# alright, school me on open G tuning please



## puckhead (Sep 8, 2008)

I tend to be a 'shapes' player, so in standard tuning, when I have a Barre chord, I generally know what finger needs to change to get from majors to minors and 7th (the rest of it I need to think a little harder or consult chord charts). These chord shapes along with basic pentatonic stuff drives any noodling efforts.

however, I don't have enough theory to know how to change majors to minors etc when tuned D g d g b d.
I can obviously find the rest of the majors with a simple index finger moved up however many frets, but am largely lost after that. for very minor fills, I tend to stick to the groups of strings that are grouped together (top 2 down a tone, middle 2 standard, bottom two down a tone), but that's been rather limiting so far.

can anyone point me in the right direction, or give me some cheater shapes to know?


----------



## gtract (Jan 18, 2008)

This is a nice start: Non-Standard Tuning.... Tunings are a gas. Have fun!
Dave


----------



## Lester B. Flat (Feb 21, 2006)

With DGDGBD a minor 3rd is B flat. To play an open G minor you would have to fret the B string at the 11th fret. It would be practically impossible the play a full minor bar chord in that tuning because the B string has to drop 1 fret. You have enough fingers to do it with the first four strings, though.

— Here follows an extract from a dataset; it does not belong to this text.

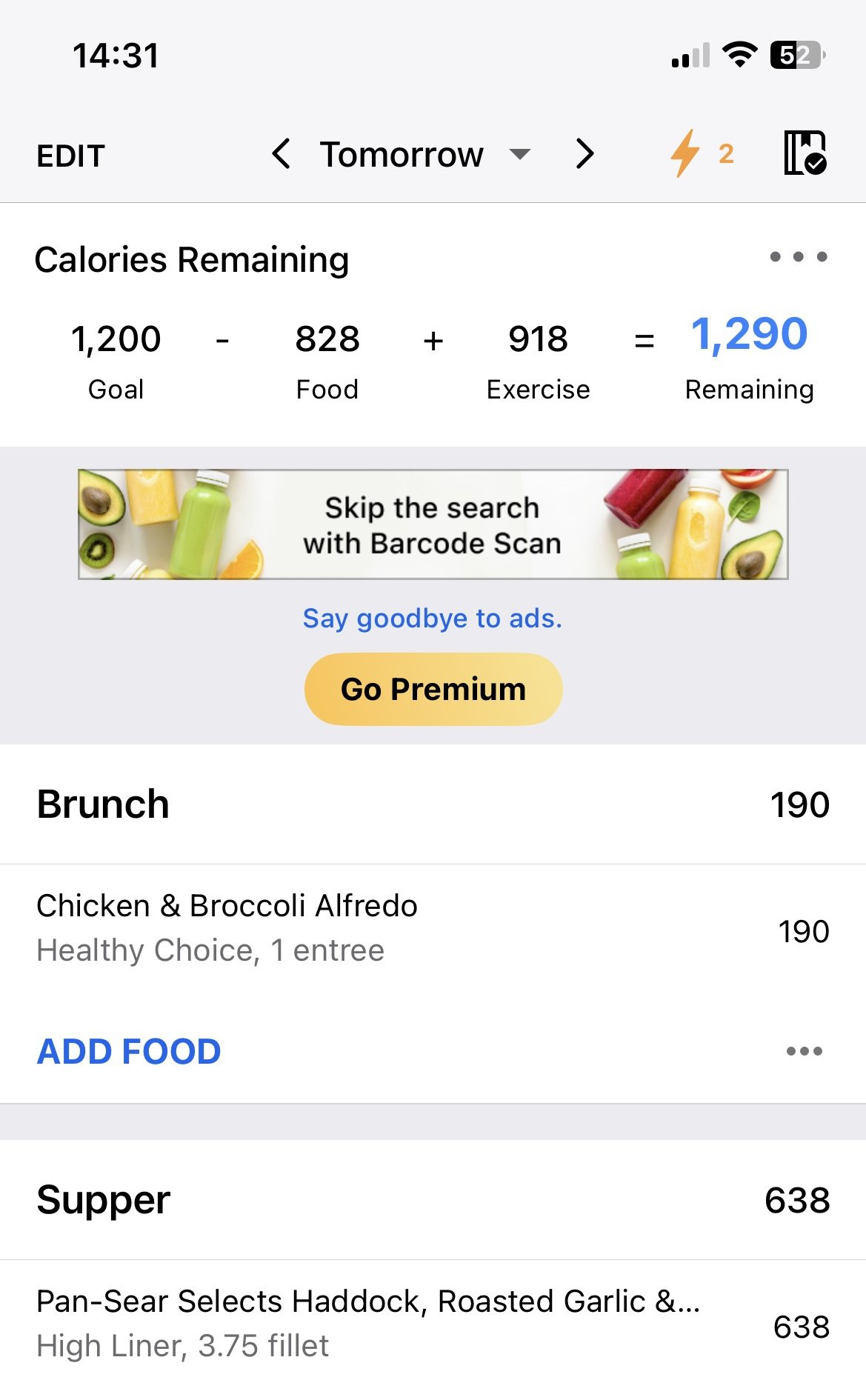Go to the previous day arrow
Viewport: 866px width, 1400px height.
281,154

You _could_ tune to a open minor using a B flat and then it would only take one additional finger to raise it to a major.


----------



## hollowbody (Jan 15, 2008)

I usually play minor chords in open G like so (using a B chord as an example): 

B maj - 444444
B min - x44434

I use my middle and ring fingers to fret the 3rd, 4th and 5th strings, use the flat of my middle finger to mute the 6th, index frets the 2nd and pinkie for the 1st. Another way, which might be easier, is to use your ring finger to fret the 2nd string, pinkie for the 1st and index and middle for the 3d, 4th and 5th, again using either your index or middle finger's flat part to mute the 6th string.

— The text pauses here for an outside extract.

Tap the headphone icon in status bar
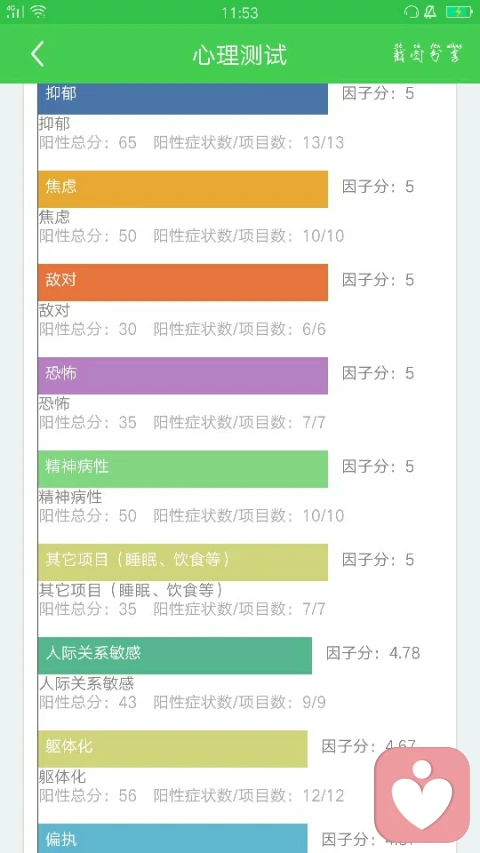 coord(411,11)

It's an awkward shape to get in an out of when you're not used to it, so try a few different fingerings. Another option is to mute more strings, like:

xx443x
x4443x

You won't get as full a sound, but it's a lot easier.


----------



## puckhead (Sep 8, 2008)

Lester B. Flat said:


> You _could_ tune to a open minor using a B flat and then it would only take one additional finger to raise it to a major.

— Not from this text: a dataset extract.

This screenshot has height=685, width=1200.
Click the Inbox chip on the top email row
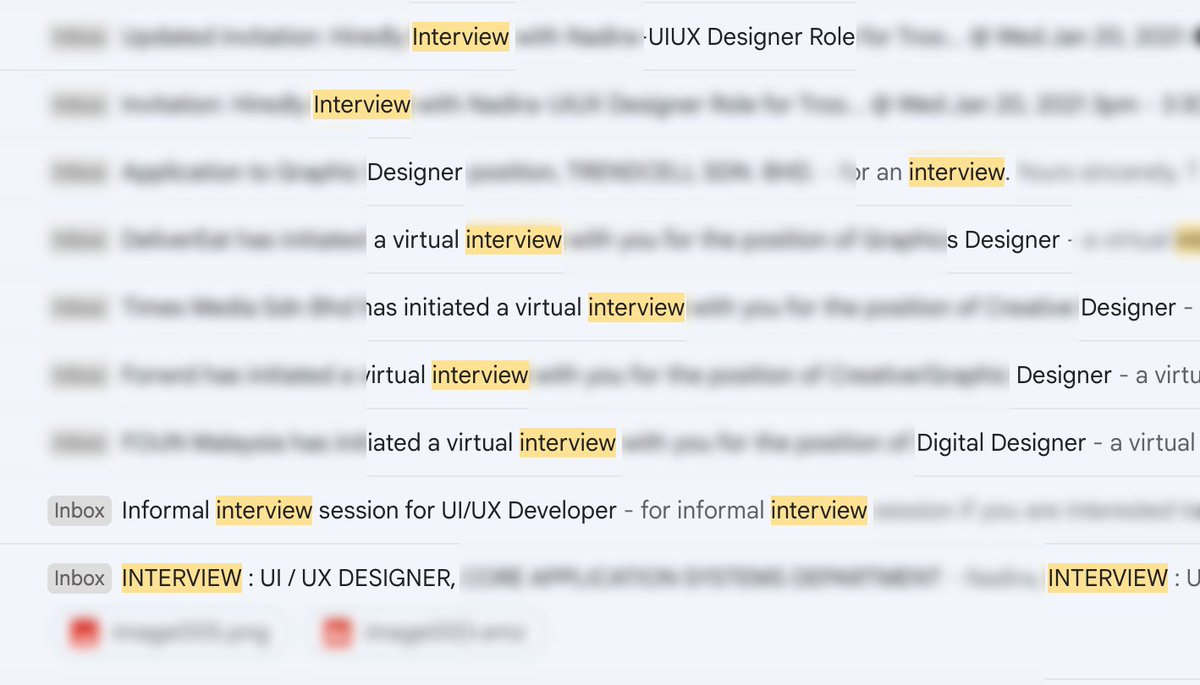point(77,36)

I am trying to use this tuning for mre slide work, so that could be an awkward transition. I may give it a shot though



hollowbody said:


> xx443x
> x4443x
> 
> You won't get as full a sound, but it's a lot easier.


That's a good solution - just use partial chords. 
I guess I could also use the D7 fingering in standard tuning (2-1-2 on tap strings) as my Am anchor and slide the up the board accordingly.

so.. there's some good ideas for the minors. what would a basic shape for a 7th chord be?
(again, my theory is definitely a weak spot)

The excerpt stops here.